Wednesday, August 28, 2013

"Downtown Crime Shocks New Yorker" says Seattle Times

This morning in the NW Wednesday section of the Seattle Times on the first page is the headlines, "Downtown Crime Shocks New Yorker," written by Danny Westneat.

Seattle has so much culture here. We have Broadway plays, the Seattle Art Museum, the Opera, the Aquarium, Zoo, Science Center, Seattle Symphony, and more. We have perfect weather. We have great public transportation.

People who enjoy the cultural aspects of a big city do not want to be accosted by a homeless person, see a homeless person urinate on the sidewalk, or see homeless people sitting around in the street. Public drunkenness shouldn't be allowed. This doesn't help tourism or make people feel comfortable shopping downtown or coming to all the great cultural events Seattle has to offer.
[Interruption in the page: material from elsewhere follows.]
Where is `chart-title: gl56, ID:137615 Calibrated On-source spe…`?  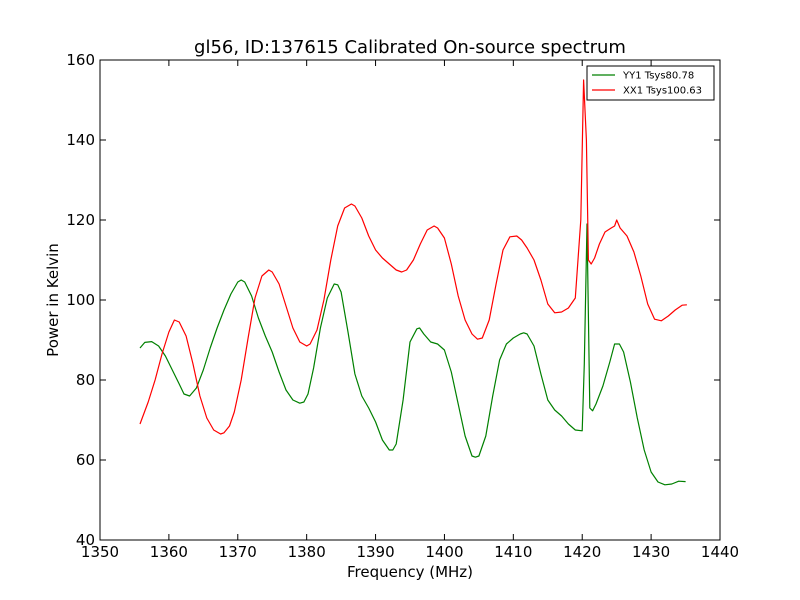 chart-title: gl56, ID:137615 Calibrated On-source spe… is located at coordinates (410, 48).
Why do the police feel their hands are tied? What is going on? Aren't the police in charge of public safety?

In the article, it says that a New Yorker named Marvin who lives downtown feels "...the sidewalks and alleys of every block of Belltown and the downtown shopping district features some level of human misery or low-grade street crime, at all times. He's astonished, he says, by the pervasiveness of the homelessness, mental illness, public urination, panhandling, drug use, and drug dealing, all out there mixing with Seattle's condo and office-tower boomtown."

Yes, Seattle has lots of flavor and variety. You are likely to see a very wide mix of people in Seattle but anyone who was brought up in decent surroundings wants to feel safe. Why would anyone pay 500K to 1 million for a condo in downtown to walk out on the sidewalk to see the homeless on the sidewalk, public drunkenness, being accosted by mentally ill, and seeing people urinate publically against the building?
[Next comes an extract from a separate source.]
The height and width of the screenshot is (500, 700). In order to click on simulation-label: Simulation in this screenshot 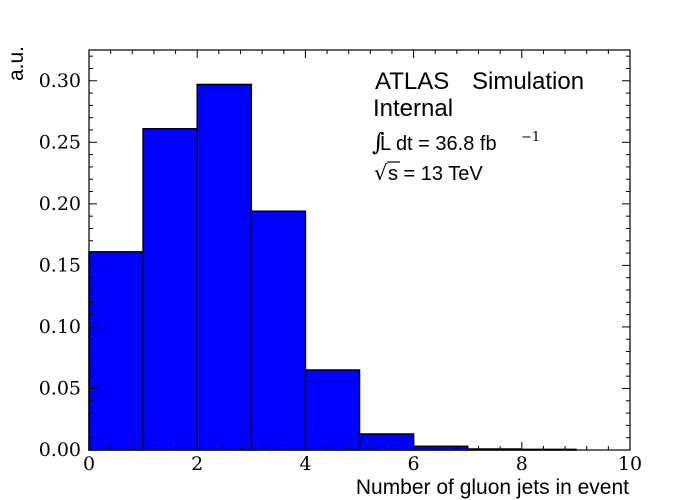, I will do `click(528, 82)`.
I don't understand why the leaders don't get it. I don't understand why they don't see that something needs to change.

Marvin in this article goes on to say, "Giuliani had a zero tolerance for the open drinking, the peeing in public. His theory was you go after that small stuff to help with the big stuff. It worked in a big way."

"Seattle's got to get tougher," Marvin said. "You go up to the police here and say 'There's a guy smoking crack over there,' or worse, and they say 'Our hands are tied; there's nothing we can do'."

I want to know why? Why can't the police do anything? Who is stopping them? Doesn't everyone agree that these behaviors aren't okay?

Seattle is a liberal city. No one wants a police state, but I don't understand this tolerance and acceptance for criminal behavior in downtown.